### Problem description
Your answer should be only the lines below from the one with "Click the New Work button" to the one with "Given: Open the Выровнять align menu", repeated exactly, ends included.

### Collected data entries
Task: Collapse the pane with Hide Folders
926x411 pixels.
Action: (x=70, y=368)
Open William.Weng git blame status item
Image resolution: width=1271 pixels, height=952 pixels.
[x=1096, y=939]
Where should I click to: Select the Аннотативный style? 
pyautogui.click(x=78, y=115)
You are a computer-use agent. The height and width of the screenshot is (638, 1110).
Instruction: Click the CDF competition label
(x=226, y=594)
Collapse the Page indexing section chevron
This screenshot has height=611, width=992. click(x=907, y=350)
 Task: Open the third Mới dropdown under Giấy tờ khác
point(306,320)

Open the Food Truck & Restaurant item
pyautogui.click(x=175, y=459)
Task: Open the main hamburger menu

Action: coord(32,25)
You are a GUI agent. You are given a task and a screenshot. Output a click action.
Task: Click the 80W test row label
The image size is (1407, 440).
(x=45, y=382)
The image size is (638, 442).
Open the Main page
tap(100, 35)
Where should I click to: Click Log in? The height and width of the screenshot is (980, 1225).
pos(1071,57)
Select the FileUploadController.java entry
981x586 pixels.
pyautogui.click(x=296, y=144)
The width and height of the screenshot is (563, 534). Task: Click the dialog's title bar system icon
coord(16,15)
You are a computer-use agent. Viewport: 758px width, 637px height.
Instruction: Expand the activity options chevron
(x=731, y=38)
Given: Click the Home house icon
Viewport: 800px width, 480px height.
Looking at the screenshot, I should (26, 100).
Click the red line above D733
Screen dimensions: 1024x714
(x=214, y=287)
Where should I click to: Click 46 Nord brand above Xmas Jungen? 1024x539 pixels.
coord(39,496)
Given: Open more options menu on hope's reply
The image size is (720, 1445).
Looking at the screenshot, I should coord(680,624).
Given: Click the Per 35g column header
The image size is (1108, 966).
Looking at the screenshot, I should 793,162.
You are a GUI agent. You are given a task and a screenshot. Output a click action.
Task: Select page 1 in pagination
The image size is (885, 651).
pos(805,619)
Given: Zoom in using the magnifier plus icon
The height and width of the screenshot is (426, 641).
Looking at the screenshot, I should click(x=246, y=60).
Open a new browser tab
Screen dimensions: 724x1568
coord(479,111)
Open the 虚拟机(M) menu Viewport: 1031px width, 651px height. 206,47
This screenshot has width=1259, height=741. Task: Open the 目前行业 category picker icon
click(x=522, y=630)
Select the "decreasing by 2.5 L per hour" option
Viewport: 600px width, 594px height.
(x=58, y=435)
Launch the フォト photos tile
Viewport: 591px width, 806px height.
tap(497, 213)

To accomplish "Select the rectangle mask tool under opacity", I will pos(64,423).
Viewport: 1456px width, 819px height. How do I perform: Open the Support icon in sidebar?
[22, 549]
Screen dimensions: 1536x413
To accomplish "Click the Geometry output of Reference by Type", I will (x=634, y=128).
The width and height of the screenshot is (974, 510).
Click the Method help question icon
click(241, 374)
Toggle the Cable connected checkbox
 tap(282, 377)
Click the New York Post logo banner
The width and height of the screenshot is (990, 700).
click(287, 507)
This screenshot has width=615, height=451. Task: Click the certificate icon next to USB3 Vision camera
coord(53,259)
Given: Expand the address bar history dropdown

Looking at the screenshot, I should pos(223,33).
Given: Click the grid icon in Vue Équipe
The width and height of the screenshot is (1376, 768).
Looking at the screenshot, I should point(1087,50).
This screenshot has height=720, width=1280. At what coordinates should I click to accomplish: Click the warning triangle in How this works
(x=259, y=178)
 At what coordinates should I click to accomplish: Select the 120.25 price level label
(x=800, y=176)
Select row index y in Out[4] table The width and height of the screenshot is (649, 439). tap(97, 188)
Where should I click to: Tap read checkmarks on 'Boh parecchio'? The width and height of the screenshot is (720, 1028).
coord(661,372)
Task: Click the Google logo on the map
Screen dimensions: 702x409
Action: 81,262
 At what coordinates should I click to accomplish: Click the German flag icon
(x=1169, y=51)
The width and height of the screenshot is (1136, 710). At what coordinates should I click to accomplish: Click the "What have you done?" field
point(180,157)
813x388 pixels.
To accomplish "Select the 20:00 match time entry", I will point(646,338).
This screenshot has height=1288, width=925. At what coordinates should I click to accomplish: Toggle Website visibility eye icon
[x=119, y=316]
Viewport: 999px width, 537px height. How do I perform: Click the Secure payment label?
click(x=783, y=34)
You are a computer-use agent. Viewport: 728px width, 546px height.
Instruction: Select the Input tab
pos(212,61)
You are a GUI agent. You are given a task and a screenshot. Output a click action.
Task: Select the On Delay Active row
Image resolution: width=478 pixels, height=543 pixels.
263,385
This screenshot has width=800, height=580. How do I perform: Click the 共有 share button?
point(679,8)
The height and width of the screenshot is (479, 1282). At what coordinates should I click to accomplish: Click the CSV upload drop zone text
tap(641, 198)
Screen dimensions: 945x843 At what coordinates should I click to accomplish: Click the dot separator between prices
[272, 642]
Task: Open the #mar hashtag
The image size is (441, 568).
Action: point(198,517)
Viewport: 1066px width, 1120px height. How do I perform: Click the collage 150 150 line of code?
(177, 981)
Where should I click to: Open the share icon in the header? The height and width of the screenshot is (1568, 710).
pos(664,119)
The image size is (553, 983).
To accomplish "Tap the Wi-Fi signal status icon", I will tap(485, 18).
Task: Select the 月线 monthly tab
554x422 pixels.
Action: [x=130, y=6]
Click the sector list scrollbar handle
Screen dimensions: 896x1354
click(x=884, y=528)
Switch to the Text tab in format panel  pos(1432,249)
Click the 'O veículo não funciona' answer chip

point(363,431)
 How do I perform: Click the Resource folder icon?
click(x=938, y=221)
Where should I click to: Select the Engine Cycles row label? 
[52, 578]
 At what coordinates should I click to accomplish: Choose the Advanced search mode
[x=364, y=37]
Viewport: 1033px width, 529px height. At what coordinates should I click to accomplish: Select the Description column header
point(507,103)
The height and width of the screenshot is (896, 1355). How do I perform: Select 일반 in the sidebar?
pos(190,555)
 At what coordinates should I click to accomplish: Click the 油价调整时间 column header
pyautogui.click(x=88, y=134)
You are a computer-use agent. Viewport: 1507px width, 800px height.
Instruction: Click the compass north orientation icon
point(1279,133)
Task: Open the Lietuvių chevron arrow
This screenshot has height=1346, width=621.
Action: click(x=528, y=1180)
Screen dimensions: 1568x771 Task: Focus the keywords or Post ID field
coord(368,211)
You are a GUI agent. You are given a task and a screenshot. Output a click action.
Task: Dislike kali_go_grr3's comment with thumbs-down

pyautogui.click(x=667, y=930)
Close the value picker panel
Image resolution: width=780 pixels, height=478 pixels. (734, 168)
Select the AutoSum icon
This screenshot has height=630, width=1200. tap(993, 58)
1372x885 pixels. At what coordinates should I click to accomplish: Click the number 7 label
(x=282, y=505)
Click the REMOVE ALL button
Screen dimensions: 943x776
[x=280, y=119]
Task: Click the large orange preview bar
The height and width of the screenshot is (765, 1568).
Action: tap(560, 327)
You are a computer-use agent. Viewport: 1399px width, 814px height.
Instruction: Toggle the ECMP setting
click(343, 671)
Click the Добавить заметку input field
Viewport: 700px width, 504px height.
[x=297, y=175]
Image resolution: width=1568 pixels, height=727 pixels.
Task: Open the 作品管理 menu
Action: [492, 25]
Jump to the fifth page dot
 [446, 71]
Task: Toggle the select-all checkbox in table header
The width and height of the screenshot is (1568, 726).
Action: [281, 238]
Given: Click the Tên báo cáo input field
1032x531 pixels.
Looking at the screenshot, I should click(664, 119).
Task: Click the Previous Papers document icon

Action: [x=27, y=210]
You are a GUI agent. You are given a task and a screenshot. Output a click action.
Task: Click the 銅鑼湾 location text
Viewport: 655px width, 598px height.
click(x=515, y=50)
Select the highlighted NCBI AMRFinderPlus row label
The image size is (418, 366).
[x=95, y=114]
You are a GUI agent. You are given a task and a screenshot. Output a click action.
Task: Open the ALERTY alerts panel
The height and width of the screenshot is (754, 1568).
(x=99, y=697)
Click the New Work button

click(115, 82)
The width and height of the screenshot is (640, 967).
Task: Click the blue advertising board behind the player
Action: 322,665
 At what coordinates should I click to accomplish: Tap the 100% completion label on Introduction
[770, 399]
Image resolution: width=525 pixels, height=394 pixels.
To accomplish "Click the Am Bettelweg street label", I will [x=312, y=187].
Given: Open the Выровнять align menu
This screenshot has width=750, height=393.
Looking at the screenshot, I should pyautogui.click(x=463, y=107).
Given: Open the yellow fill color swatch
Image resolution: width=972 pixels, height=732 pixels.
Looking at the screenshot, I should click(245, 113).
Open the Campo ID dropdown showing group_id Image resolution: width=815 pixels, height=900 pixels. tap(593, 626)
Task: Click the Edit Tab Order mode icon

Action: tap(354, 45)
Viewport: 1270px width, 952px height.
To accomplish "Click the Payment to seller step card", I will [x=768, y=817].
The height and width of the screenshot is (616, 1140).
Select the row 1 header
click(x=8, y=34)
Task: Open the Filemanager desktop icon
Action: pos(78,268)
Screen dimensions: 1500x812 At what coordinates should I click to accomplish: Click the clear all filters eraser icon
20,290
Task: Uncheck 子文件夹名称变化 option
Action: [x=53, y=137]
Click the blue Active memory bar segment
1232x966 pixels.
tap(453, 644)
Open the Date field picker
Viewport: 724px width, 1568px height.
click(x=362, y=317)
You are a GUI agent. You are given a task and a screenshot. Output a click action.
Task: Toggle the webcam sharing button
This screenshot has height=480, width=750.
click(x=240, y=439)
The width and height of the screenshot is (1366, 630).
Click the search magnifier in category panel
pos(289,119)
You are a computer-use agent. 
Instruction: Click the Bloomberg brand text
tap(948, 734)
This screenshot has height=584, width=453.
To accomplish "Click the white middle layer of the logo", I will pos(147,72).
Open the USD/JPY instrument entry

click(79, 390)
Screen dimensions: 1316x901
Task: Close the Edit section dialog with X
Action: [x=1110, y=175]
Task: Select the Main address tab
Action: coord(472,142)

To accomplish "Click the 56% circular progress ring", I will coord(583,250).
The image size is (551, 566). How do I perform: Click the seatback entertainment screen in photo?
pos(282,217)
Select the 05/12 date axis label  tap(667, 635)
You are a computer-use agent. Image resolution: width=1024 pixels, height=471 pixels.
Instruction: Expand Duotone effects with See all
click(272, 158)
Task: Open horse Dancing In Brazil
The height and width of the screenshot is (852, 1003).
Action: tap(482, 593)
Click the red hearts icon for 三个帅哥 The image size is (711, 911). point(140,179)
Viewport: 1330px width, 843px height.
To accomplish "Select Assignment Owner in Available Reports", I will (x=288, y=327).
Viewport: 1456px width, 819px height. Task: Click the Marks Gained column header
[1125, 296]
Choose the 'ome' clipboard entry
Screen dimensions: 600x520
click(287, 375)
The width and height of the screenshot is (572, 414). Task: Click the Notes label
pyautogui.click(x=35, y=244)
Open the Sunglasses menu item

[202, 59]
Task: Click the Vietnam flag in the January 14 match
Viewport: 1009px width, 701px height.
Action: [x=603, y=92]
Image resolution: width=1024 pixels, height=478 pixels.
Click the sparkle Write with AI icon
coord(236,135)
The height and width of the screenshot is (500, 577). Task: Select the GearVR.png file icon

### Exercise output
Click the New Work button

click(115, 82)
The width and height of the screenshot is (640, 967).
Task: Click the blue advertising board behind the player
Action: 322,665
 At what coordinates should I click to accomplish: Tap the 100% completion label on Introduction
[770, 399]
Image resolution: width=525 pixels, height=394 pixels.
To accomplish "Click the Am Bettelweg street label", I will [x=312, y=187].
Given: Open the Выровнять align menu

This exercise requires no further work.